The report covers changes in the global energy sector, talent strategy connected to oil price swings, increased consolidation and merger activity, private equity plays, and the impact on oil and gas dependent markets and renewable and clean energy developments.

“Due to portfolio losses that near-retirees experienced in the recession, many executives signed up for additional assignments and delayed their exit to rebuild their retirement funds”, explains Tom Zay, Global Leader of Boyden’s Energy Sector and Managing Partner, Boyden Houston.

“After five years of economic growth in the oil patch, those individuals along with the group just reaching retirement are electing to hang it up. The ups and downs of the industry have taken their toll on people who are in the latter part of their careers, and they don’t have the will to fight through another negative cycle. Thus, the already growing shortage of executives is likely to become more acute over the next few years.”
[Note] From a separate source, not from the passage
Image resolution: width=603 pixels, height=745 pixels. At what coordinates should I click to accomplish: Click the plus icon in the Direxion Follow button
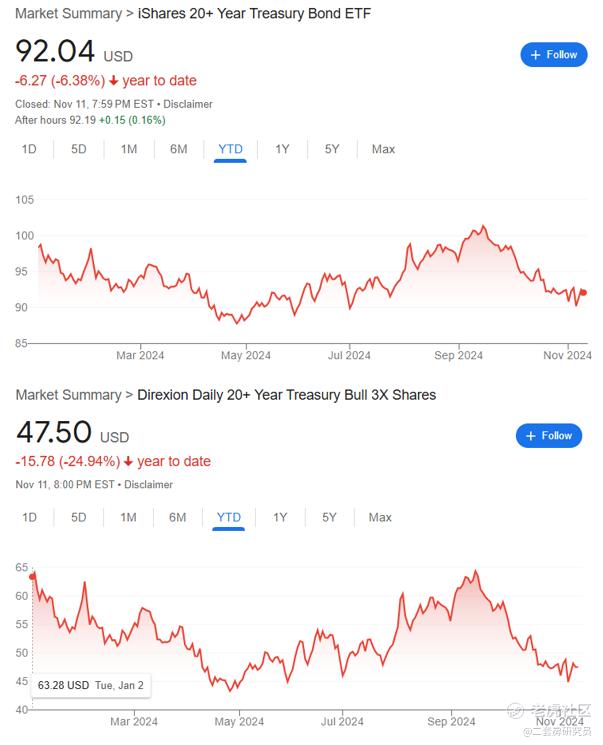click(x=531, y=436)
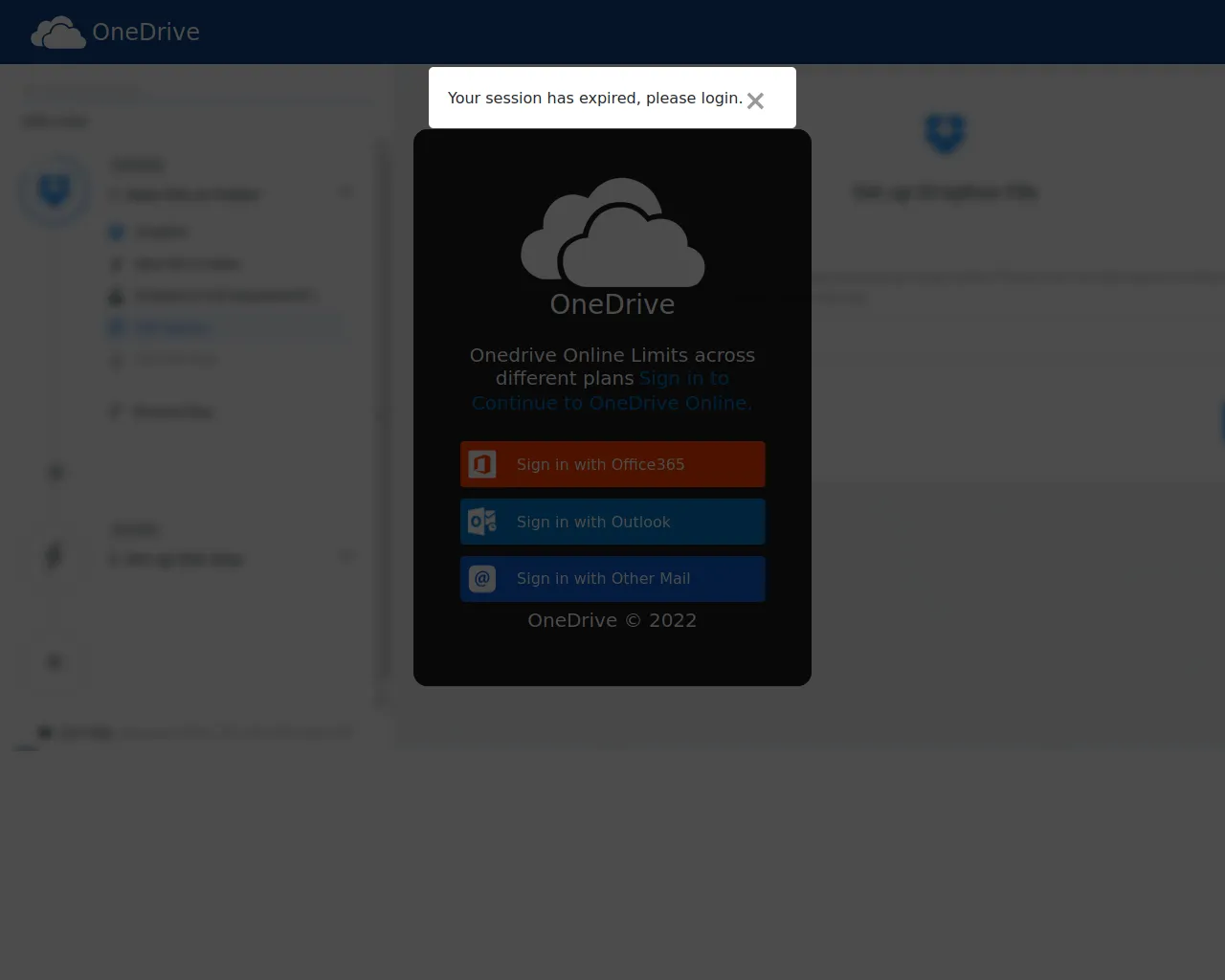Click the @ Other Mail icon

tap(482, 579)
The new report from Boyden also identifies the following trends affecting executive hiring in the sector:

• Increasing demand for Chief Financial Officers, Chief Supply Chain Officers and operational executives

• Opportunities to acquire top talent who are more available in a shifting market

• Growing government regulations across the globe

• Effects of industry consolidation in hiring

• Increasing presence of restructuring advisors and consulting companies

• Oil prices affecting project funding in energy dependent markets such as Russia, Iran and Venezuela

“Many industry leaders see the current low oil price environment as an opportunity to realign costs and continue to invest in technology”, said Tim Hamilton, Partner, Boyden Canada. “Major projects have slowed but oil sands are a long-term asset. One of the encouraging signs is that while expensive executives are retiring, younger executives are being hired and others are being offered promotions. In today’s market, there are solid prospects for talented financial and operational executives.”

“As a result of the phenomenal activity, compensation has doubled over the past 10 years, during which time it has been relatively easy to be a CEO of an oil company”, said Birger Svendsen, Managing Partner, Boyden Norway. “But now the conditions are changing dramatically. The focus on efficiency and profits is at a much higher level. CEOs and top management will have to deal with new and worst-case scenarios. Today’s environment is a game changer.”